A new study has highlighted the benefits of music therapy in palliative care.
According to the findings of Sandi Curtis, a music therapy professor in the Concordia University Department of Creative Arts Therapies, music can provide a great source of solace to people who face a terminal illness and are confined to a hospital bed or hospice room.
The findings of Sandi Curtis, a music therapy professor in the Concordia University Department of Creative Arts Therapies, are based on a unique collaboration she orchestrated between university music therapy students, musicians from a professional symphony orchestra and a hospital palliative care ward.
"Our study showed how music therapy was effective in enhancing pain relief, comfort, relaxation, mood, confidence, resilience, life quality and well-being in patients," Curis said.
As part of the study, which spanned three years, Curtis divided undergraduates and musicians into pairs supervised by an accredited music therapist. As for the 371 participants, they were male and female palliative care patients between 18 and 101 years old. All patients had a terminal illness and most with a diagnosis of cancer.

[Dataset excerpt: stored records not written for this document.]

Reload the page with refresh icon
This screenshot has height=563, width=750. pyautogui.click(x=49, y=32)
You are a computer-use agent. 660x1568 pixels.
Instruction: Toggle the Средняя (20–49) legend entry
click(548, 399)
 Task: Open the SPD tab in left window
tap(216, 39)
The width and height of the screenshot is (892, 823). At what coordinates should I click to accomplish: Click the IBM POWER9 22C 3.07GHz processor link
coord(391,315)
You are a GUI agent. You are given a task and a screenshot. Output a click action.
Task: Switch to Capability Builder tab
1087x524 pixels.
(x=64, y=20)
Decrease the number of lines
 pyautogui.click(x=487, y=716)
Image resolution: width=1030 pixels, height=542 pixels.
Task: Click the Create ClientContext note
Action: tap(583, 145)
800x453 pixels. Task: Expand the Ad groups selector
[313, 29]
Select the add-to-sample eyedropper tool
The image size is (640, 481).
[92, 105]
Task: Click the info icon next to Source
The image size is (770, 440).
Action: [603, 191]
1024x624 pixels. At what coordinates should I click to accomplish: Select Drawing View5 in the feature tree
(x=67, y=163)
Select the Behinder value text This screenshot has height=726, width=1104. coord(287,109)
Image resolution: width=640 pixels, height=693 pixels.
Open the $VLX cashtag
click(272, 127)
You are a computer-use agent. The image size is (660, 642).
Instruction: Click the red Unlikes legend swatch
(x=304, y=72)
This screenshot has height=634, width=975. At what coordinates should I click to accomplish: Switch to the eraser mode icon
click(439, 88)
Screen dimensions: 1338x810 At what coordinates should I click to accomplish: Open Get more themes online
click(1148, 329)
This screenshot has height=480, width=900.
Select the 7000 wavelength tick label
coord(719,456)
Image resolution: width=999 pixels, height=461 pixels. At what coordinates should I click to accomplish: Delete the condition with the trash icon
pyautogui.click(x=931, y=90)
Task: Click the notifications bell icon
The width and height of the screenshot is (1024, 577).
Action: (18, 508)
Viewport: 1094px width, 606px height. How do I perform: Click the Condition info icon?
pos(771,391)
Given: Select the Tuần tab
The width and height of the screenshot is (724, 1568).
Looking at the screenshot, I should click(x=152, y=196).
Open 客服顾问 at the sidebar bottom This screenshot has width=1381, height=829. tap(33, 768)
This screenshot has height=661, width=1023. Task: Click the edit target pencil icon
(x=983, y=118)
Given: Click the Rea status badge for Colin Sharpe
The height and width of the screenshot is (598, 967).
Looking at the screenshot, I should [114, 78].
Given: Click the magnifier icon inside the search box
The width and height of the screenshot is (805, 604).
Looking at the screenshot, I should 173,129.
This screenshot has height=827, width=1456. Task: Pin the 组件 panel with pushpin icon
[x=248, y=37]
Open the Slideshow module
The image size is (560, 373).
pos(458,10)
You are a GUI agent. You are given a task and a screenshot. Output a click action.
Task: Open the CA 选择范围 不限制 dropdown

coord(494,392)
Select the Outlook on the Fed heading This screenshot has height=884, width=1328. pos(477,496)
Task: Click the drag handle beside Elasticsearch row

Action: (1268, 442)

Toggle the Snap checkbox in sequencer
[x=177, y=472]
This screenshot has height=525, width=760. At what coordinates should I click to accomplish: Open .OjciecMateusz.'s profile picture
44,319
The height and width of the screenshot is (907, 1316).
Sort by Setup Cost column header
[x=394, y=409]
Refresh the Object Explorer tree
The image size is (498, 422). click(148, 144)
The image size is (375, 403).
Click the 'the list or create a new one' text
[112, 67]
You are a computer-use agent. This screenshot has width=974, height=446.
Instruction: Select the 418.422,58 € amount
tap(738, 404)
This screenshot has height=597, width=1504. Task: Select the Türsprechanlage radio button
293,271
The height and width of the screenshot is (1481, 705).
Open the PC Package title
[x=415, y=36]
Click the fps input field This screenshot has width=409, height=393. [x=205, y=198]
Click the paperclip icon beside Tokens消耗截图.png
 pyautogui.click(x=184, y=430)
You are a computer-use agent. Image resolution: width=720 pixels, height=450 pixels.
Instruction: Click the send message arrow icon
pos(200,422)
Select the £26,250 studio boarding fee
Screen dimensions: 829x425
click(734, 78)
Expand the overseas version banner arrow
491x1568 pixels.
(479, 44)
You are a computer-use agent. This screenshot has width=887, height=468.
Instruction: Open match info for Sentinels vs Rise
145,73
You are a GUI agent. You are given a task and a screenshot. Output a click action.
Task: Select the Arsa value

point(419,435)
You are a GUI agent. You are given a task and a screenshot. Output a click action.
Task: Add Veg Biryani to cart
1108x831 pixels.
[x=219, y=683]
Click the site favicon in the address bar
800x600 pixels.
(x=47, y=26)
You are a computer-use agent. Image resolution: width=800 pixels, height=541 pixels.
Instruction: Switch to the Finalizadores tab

Participants were seen for a single music therapy session, which lasted from 15 to 60 minutes. Interventions were designed to address four areas - pain relief, relaxation, mood and quality of life.
Three palliative care patients were so comforted by the experience that their families requested music therapy teams return to play soft music as they died. "On two other occasions, because of the strong relationship established in prior music therapy sessions, the music therapy team was asked to perform at the patients' funerals," Curtis added.
The study has been published in the journal Music and Medicine.